Work to complete — Using the line with "You are a computer-use" as your starting point, transcribe it and each line beneath it word for word until the records run out, without pictures.

Extracted entries —
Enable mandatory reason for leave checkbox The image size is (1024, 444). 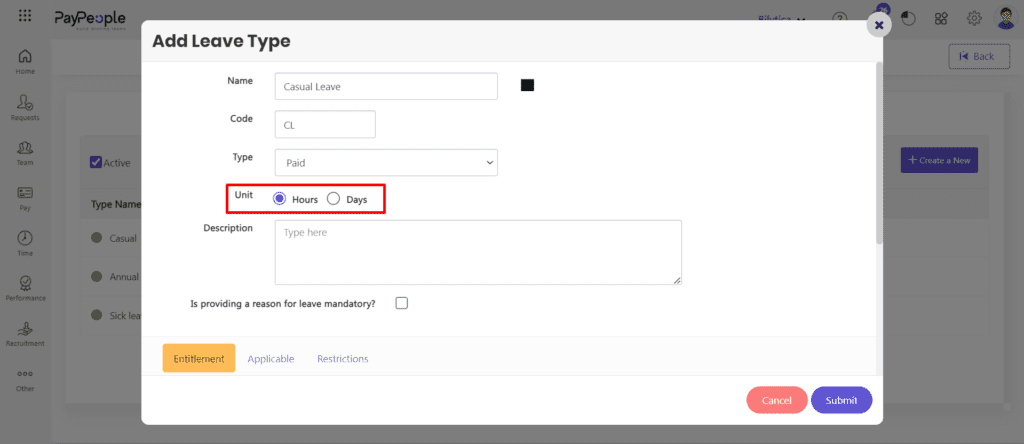coord(402,303)
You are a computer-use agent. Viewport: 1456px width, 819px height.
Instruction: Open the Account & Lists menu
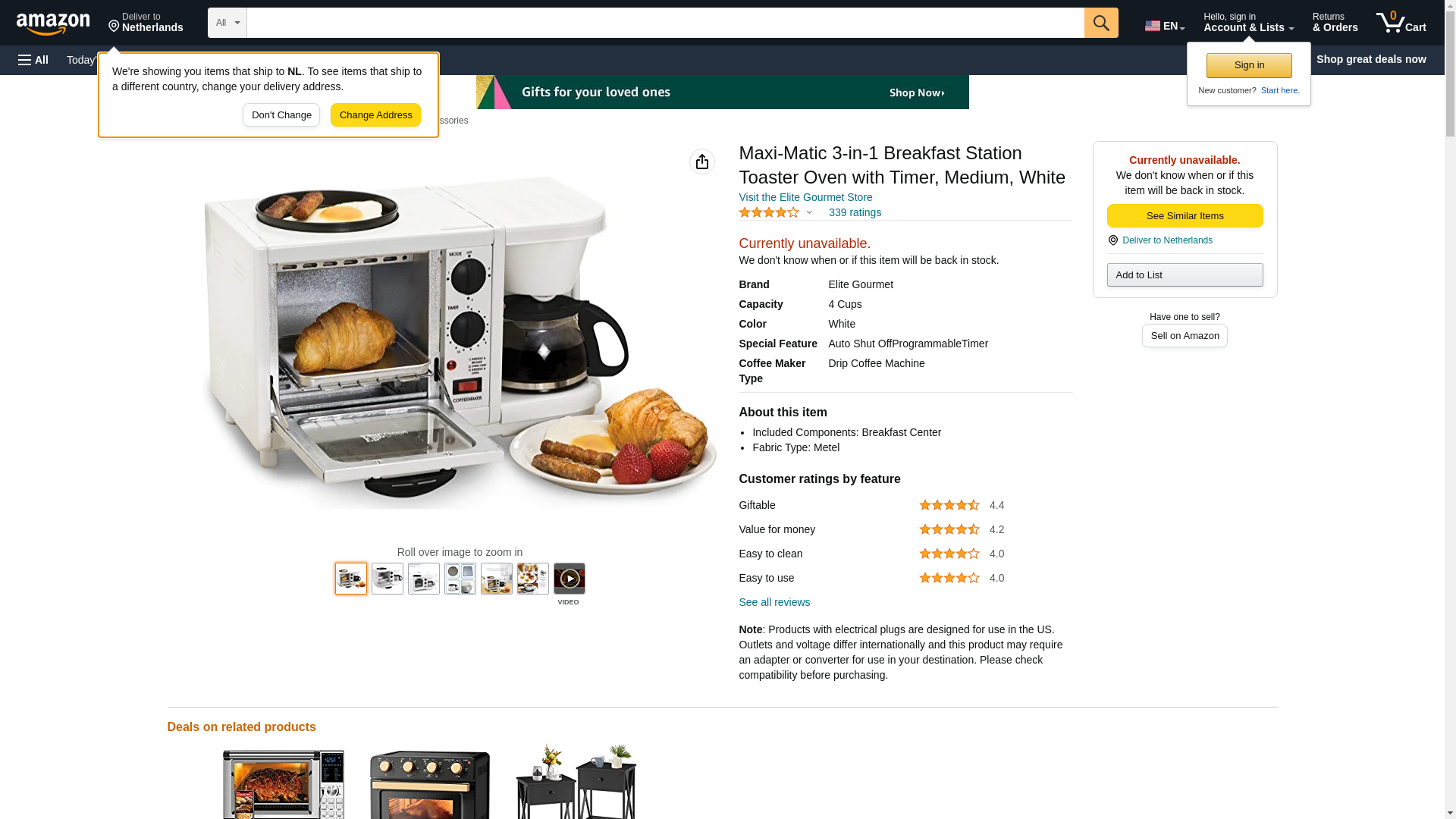tap(1248, 23)
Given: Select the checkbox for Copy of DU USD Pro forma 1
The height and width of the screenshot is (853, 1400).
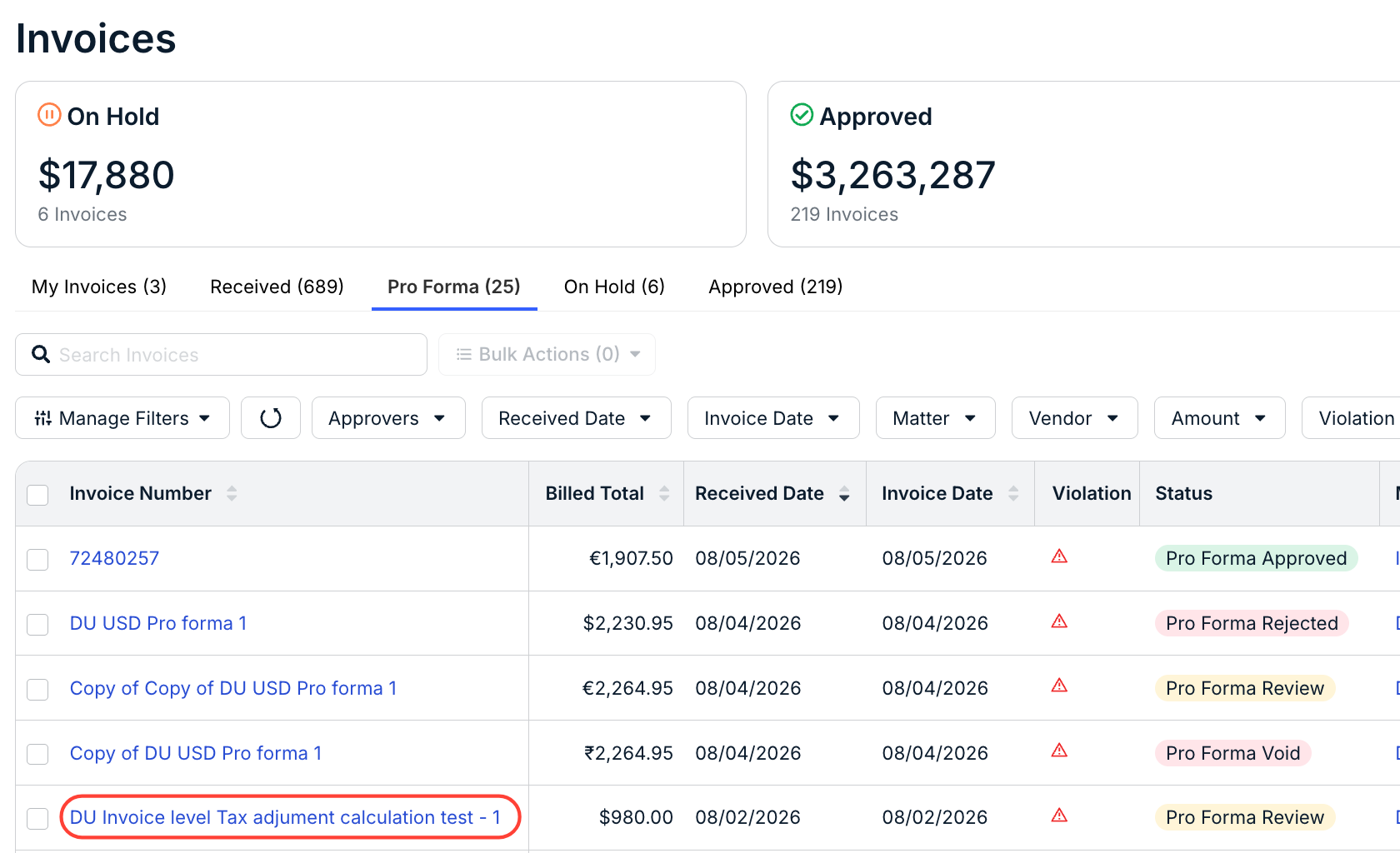Looking at the screenshot, I should 38,754.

Task solution —
You are a computer-use agent. Viewport: 1456px width, 819px height.
Instruction: Open the Account & Lists menu
tap(1248, 23)
Given: Select the checkbox for Copy of DU USD Pro forma 1
The height and width of the screenshot is (853, 1400).
Looking at the screenshot, I should 38,754.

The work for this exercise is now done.